Du 16 septembre 2026 au 4 janvier 2027, le musée Guimet présente « Le savoir en trompe-l’œil. Corée, 18e-20e siècles », une exposition consacrée à l’un des genres les plus singuliers de la peinture coréenne : le chaekgeori.
À la fin du XVIIIᵉ siècle, sous la dynastie Joseon, le roi Jeongjo trouve dans la représentation peinte d’une bibliothèque une manière de rester symboliquement entouré de ses livres. Il commande alors aux peintres de l’Académie royale des compositions en trompe-l’œil destinées notamment à son cabinet de travail et à l’espace situé derrière son trône.
Ces peintures mettent en scène des bibliothèques imaginaires où s’accumulent livres, porcelaines, bronzes, instruments d’écriture et objets venus de Chine, du Japon ou d’Occident. Elles ne reproduisent pas nécessairement des collections existantes : elles construisent plutôt un univers idéal, une sorte de cabinet des désirs représentant les savoirs et les objets auxquels on aspire.

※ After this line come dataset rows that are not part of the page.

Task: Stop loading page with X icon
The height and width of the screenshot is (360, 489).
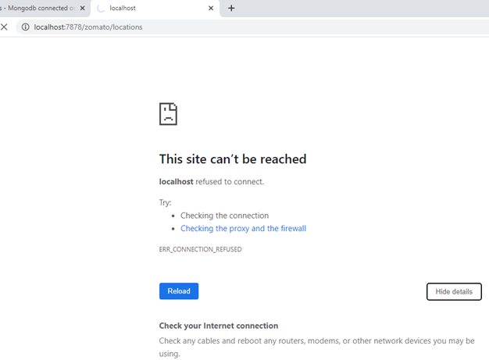Action: pos(4,27)
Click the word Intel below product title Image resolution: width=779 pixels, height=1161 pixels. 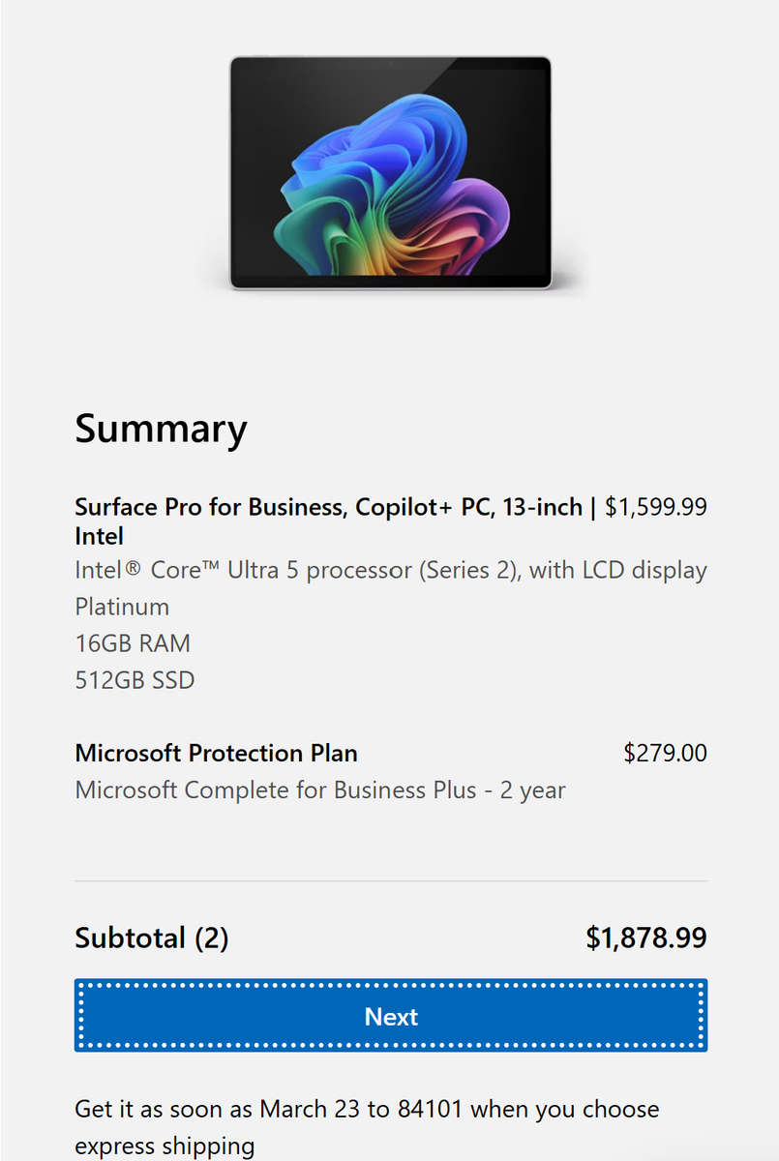[x=99, y=536]
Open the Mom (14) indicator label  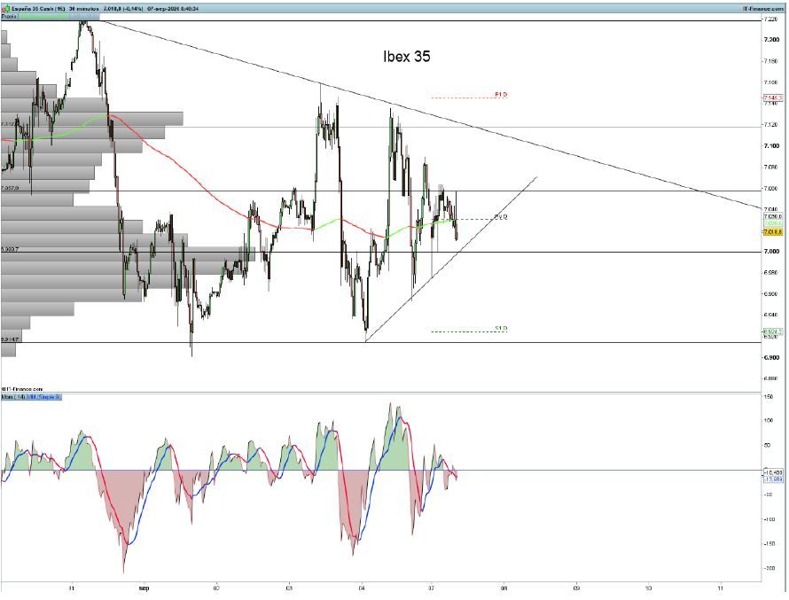coord(13,397)
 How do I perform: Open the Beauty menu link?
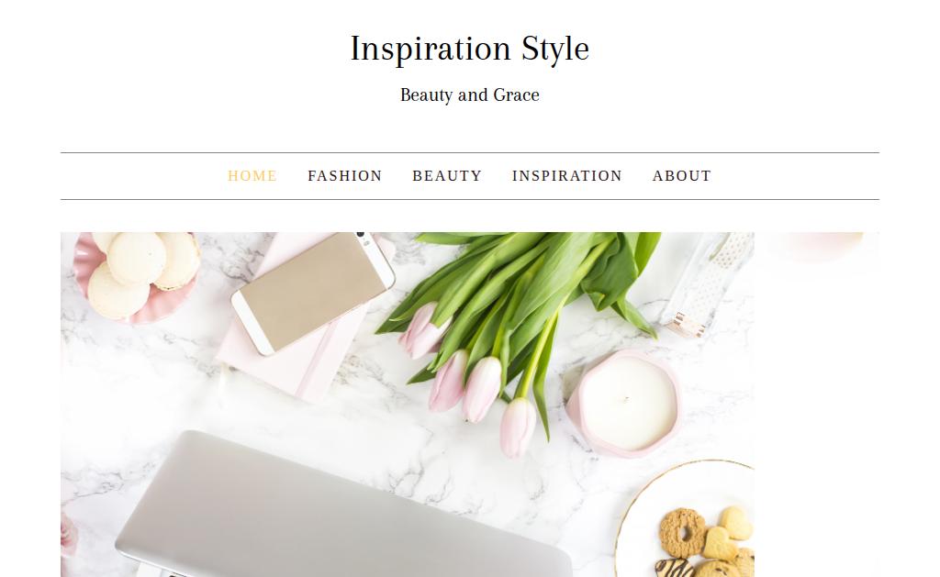pyautogui.click(x=447, y=176)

L’exposition montre également combien cet art est lié aux circulations culturelles de l’époque. Les ambassades coréennes envoyées à Pékin découvrent les cabinets de trésors chinois ainsi que les techniques de perspective introduites à la cour des Qing par les artistes jésuites européens. Les peintres coréens s’approprient alors ces influences pour développer leur propre manière de jouer avec l’espace et l’illusion.
Avec le temps, le chaekgeori quitte les seuls espaces royaux pour se diffuser dans les demeures aristocratiques puis dans d’autres foyers. Les compositions évoluent elles aussi : les perspectives deviennent plus libres, les formes se déforment et des animaux fantastiques apparaissent progressivement, faisant basculer certaines œuvres vers des univers beaucoup plus oniriques.
Pour la première fois, le musée Guimet consacre une exposition à ce mouvement pictural en lui redonnant une place centrale dans l’histoire de l’art coréen. Le parcours met notamment en lumière les liens entre art jésuite, Chine des Qing et Corée de Joseon, avec des œuvres provenant du musée du Louvre et de l’Asian Civilisations Museum de Singapour. Un rouleau peint de plus de cinq mètres datant du XVIIIᵉ siècle est également présenté pour la première fois.
Au-delà de l’histoire du chaekgeori, l’exposition défend ainsi l’image d’une Corée de Joseon loin du cliché d’un « royaume ermite » : un pays en dialogue avec les cultures et les savoirs qui circulent alors en Asie et au-delà.